In view of these considerations, the Board has reviewed its policy relating to the activities that may be engaged in in the United States by foreign companies (including foreign banks) in which Edge Corporations, member banks, and bank holding companies invest. As a result of that review, the Board has determined that it would be appropriate to interpret sections 25 and 25(a)of the Federal Reserve Act (12 U.S.C. 601, 611) and section 4(c)(13) of the Bank Holding Company Act (12 U.S.C. 1843(c)(13)) generally to allow United States banking organizations, with the prior consent of the Board, to acquire and hold investments in foreign companies that do business in the United States subject to the following conditions: (1) the foreign company is engaged predominantly in business outside the United States or in internationally related activities in the United States;* (2) the direct or indirect activities of the foreign company in the United States are either banking or closely related to banking; and (3) the United States banking organization does not own 25 percent or more of the voting stock of, or otherwise control, the foreign company.

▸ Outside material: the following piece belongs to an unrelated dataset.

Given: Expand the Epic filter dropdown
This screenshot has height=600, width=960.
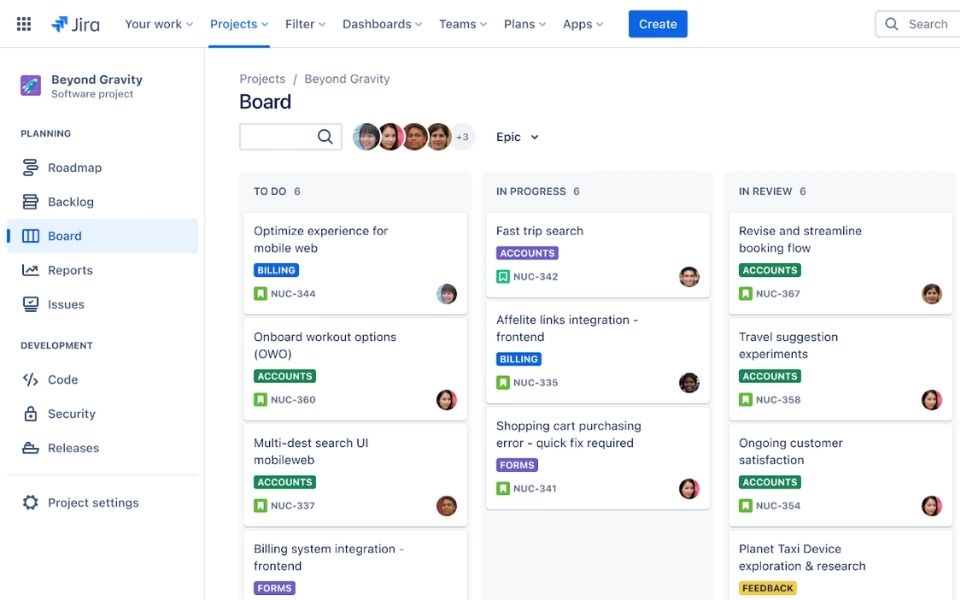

In considering whether to grant its consent for such investments, the Board would also review the proposals to ensure that they are consistent with the purposes of the Bank Holding Company Act and the Federal Reserve Act.

[46 FR 8437, Jan. 27, 19811

*This condition would ordinarily not be met where a foreign company merely maintains a majority of its business in international activities. Each case will be scrutinized to ensure that the activities in the United States do not alter substantially the international orientation of the foreign company's business.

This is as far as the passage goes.